壁は均等に削られた岩でできており、時折、魔法の光を放つ石が埋め込まれているが、全体的に薄暗い。天井は高めで、圧迫感こそないが、迷宮独特の閉鎖感はやはり拭えない。
「ちょっと暗くて、視界が悪いですね」
セリーヌが盾を構えながら、まわりを見渡す。
「私の目だと、これくらいでも大丈夫そうです」
アルメリタは夜目が効くようだ、頼もしい。
「よし、まずはライトをつかうぞ」
眩しすぎないように、適度に光を調整する。これで、俺の周辺ははっきりとお互いの顔が見えるような明るさになった。
「さらに、マッピングを使ってみるか……《マッピング》発動!」
意識を集中させると、俺の視界の片隅に、淡く光る迷宮の地図が浮かび上がった。表示されたマップには、俺たちがいる場所を中心に、目が見える範囲とこれまで歩いてきた道がプロットされている。
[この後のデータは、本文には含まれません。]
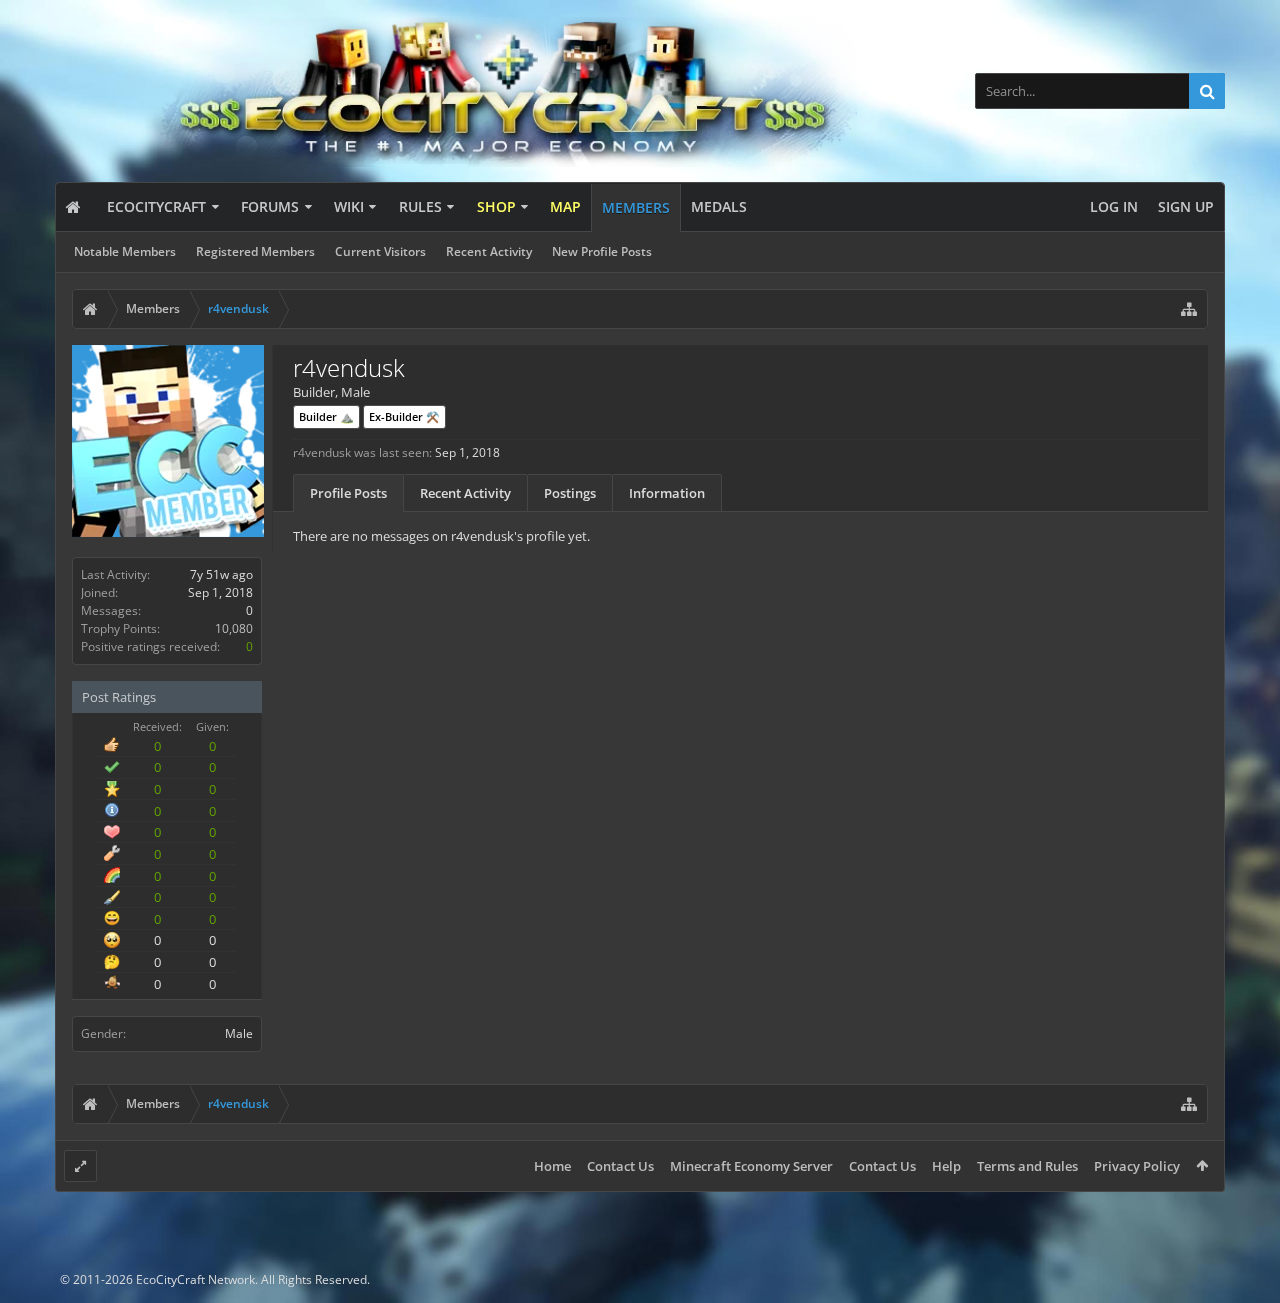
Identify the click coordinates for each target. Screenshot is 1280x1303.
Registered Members (255, 251)
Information (667, 493)
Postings (570, 493)
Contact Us (620, 1166)
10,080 (234, 628)
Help (946, 1166)
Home (552, 1166)
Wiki (349, 206)
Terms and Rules (1027, 1166)
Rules (420, 206)
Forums (270, 206)
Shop (496, 206)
「これは使えるな。進んだ道がわかるから、次回以降は全く迷わなくなるし、帰り道も明確だ」
「カズトさん、これってどのくらいの範囲まで見えるんですか?」
「今のところは、俺を中心に目に見える範囲だな。自動的にマッピングされているようだ」
「なるほど……。今後の探索が楽になりそうですね!それに、ライトのおかげで私も安心して進めます。ありがとうございます」
セリーヌが感心したように頷き、感謝を述べる。
これなら他の冒険者が苦労している視界の暗さや道迷いのリスクを大幅に減らせる。特に帰り道への警戒を減らせるのが大きい。
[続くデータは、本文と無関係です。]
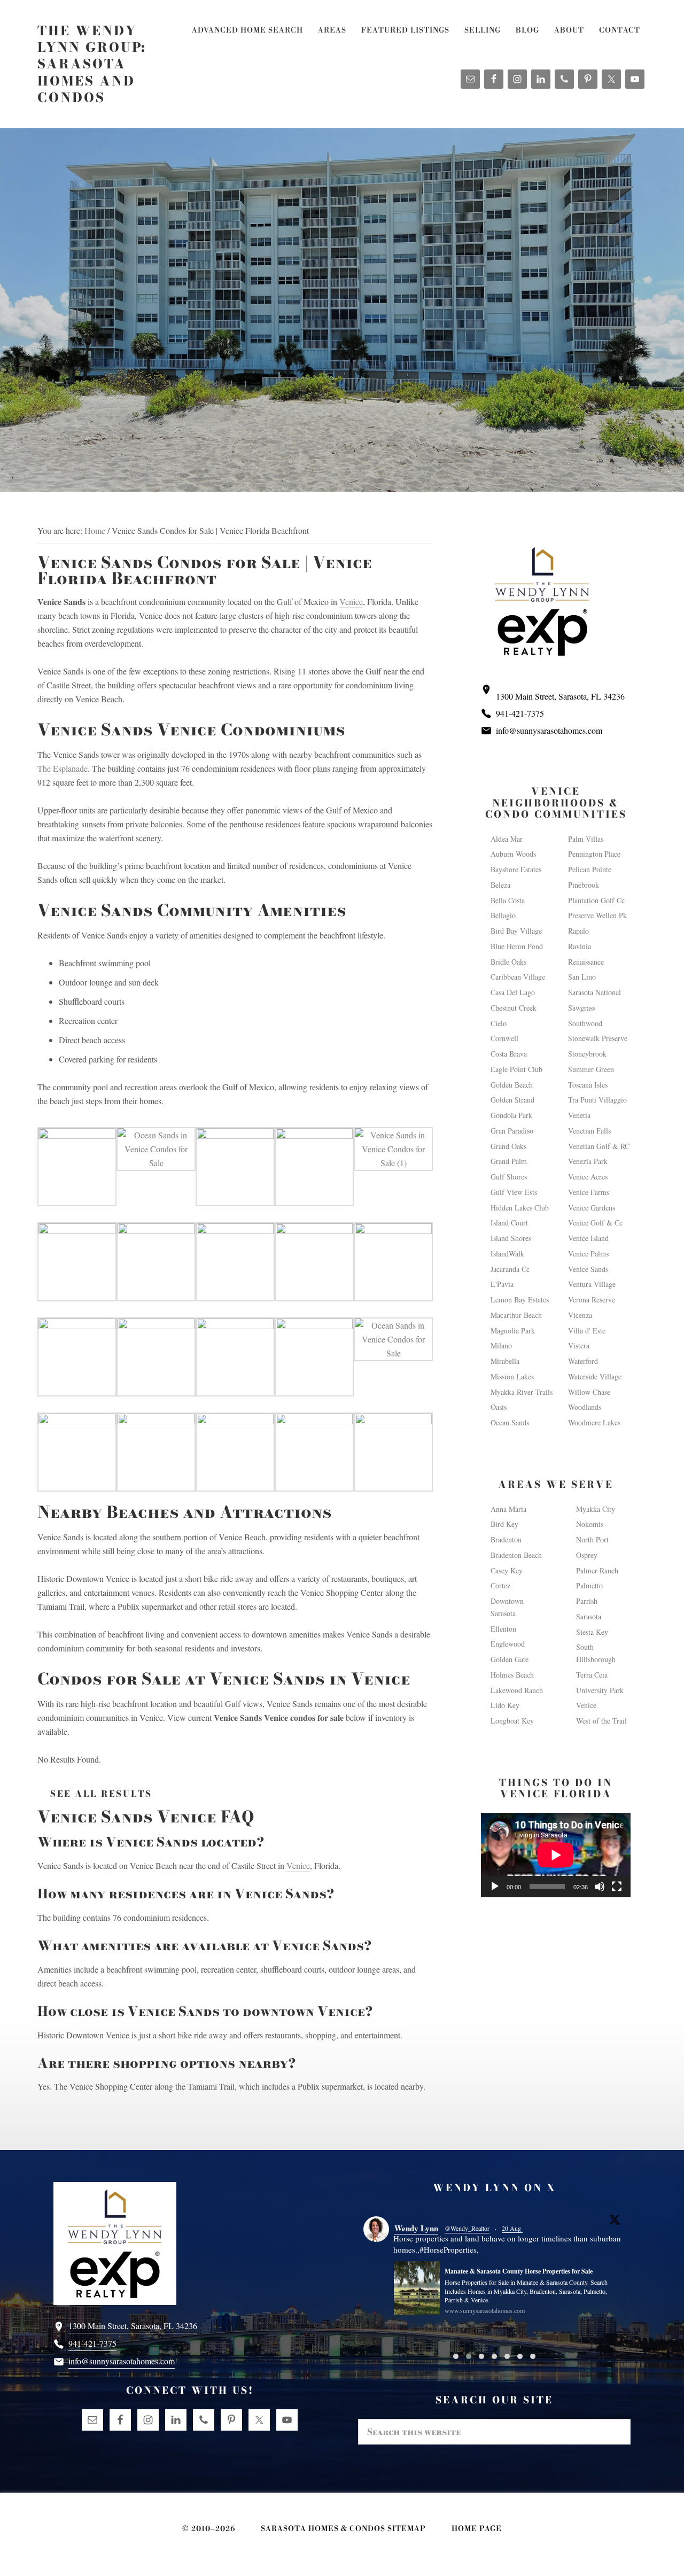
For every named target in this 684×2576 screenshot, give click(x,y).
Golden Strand (512, 1100)
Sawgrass (581, 1008)
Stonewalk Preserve (597, 1038)
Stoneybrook (587, 1054)
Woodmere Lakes (594, 1422)
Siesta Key (592, 1632)
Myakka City (595, 1509)
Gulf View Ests (514, 1192)
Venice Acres (588, 1176)
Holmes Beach (512, 1675)
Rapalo (578, 931)
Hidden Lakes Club (520, 1207)
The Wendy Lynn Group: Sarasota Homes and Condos (91, 64)
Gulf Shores (509, 1176)
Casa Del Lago (513, 992)
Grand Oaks (508, 1146)
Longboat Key (512, 1721)
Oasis (499, 1407)
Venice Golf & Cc (595, 1222)
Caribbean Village (518, 977)
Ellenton (503, 1629)
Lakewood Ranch (517, 1690)
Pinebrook (583, 885)
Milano (501, 1345)
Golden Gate (509, 1659)
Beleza (500, 885)
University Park (600, 1690)
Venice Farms (588, 1192)
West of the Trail (601, 1721)
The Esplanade (62, 768)
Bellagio (503, 915)
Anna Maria (508, 1509)
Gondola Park (511, 1115)
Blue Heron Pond (517, 946)
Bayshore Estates (516, 869)
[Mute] (599, 1886)
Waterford (583, 1361)
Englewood (508, 1644)
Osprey (586, 1555)
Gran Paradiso (512, 1131)
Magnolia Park (513, 1330)
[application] (556, 1855)
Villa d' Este (586, 1330)
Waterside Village (594, 1376)
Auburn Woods (513, 854)
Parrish (586, 1601)
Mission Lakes (512, 1376)
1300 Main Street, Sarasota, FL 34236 (560, 696)
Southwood (585, 1023)
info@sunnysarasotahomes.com (549, 730)
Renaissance (586, 962)
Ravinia (579, 946)
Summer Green (591, 1069)
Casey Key (507, 1570)
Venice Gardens (591, 1207)
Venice (351, 601)
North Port (592, 1539)
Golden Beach (512, 1085)
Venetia (579, 1115)
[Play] (494, 1886)
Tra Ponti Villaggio (597, 1100)
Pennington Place (594, 854)
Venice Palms (588, 1253)
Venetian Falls (589, 1131)
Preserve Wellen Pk (597, 915)
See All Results (101, 1793)
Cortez (500, 1585)
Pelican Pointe (589, 869)
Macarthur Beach (516, 1315)
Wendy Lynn (416, 2228)
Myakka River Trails (522, 1392)
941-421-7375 (520, 713)
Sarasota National (594, 992)
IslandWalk (507, 1253)
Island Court (509, 1222)
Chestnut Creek (514, 1008)
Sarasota (588, 1616)
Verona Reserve (591, 1299)
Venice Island (588, 1238)
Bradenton (506, 1539)
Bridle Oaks (508, 962)
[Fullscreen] (616, 1886)
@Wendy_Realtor (467, 2228)
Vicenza (580, 1315)
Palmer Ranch (597, 1570)
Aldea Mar (507, 839)
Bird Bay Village (516, 931)
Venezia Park (588, 1161)
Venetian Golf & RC (598, 1146)
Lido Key (505, 1705)
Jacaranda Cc (510, 1269)
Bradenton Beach (516, 1555)
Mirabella (505, 1361)
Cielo (499, 1023)
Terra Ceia (592, 1675)
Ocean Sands (510, 1422)
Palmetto (589, 1585)
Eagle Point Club (516, 1069)
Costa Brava (509, 1054)
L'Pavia (502, 1284)
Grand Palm (509, 1161)
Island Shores (511, 1238)
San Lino (582, 977)
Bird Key (504, 1524)
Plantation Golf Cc (596, 900)
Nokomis (589, 1524)
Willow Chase (589, 1392)
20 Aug (512, 2228)
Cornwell (504, 1038)
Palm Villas (585, 839)
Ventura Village (592, 1284)
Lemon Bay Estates (520, 1299)
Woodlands (584, 1407)
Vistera (578, 1345)
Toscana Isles (588, 1085)
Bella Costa (508, 900)
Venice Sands (588, 1269)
「本当に便利な能力ですね。カズトさん、やっぱりすごいです!」
「へへっ、まあ、役に立つなら嬉しいけどな」
アルメリタとセリーヌが素直に褒めてくれるのが、なんだか気恥ずかしい。戦闘ができない分、良いサポートができるのは嬉しい。
戦闘に関しても、少し考えないとな……。
「……魔物の気配です」
アルメリタが鋭く前方を見つめる。
マッピングにも、小さな赤い点が表示された。
「どうやら、前方の角を曲がった先にいるな」
そっと覗き込むと、そこには――
ゴブリン
お馴染みの全身が緑色の、身長120センチほどの小柄な魔物だ。
手にボロボロの木の棍棒を握り、獲物を探すように辺りをウロウロしている。
「……うん、もうおなじみのゴブリンだな」
「カズトさん、どうします?」
「まずは、いつも通りセリーヌに構えてもらおう」
「はい、任せてください!」
セリーヌが剣と盾を構え、静かにゴブリンへと歩み寄る。
ゴブリンも彼女の気配に気付き、ギャアギャアと甲高い声を上げながら襲い掛かってきた。
「はっ!」
セリーヌは冷静に盾を前に出し、ゴブリンの攻撃をガツンと受け止める。
衝撃でゴブリンが怯んだ瞬間、流れるような動作で剣を振るった。
ズバッ!
「……え?」
一撃でゴブリンの首が飛んだ。
「セリーヌ……強いな」
「いえ、このゴブリンが弱すぎるだけですよ」
剣を軽く払って血を落としながら、セリーヌはどこか申し訳なさそうに言った。
「……とりあえず、魔石を回収して先へ進もうか」
その後も、俺たちは進み続けたが――
どこまで行ってもゴブリンしか出ない。
「ゴブリンですね」
「またゴブリンですね」
「今度もゴブリンですか……」
遭遇する魔物、全てゴブリン。
そして、出てきた瞬間にセリーヌが一撃で倒してしまうので、ハラハラも何もない。
「なんか、敵が弱すぎて拍子抜けするな」
「まあ、1階層ですからね。初心者向けの狩場でしょう」
「私たちには物足りないですね……」
「5階層から上位種が出るらしい。2階層を目標にしていたけど、流石にもう少し進んでも良いな。どうだ?」
「「もちろんです!」」
二人とも声を合わせて返事をする。
「よし、ならばどんどん進んで、さっさと5階を目指そうか!」
俺たちは淡々とゴブリンを狩りながら、次の階層へ進む準備を整えた。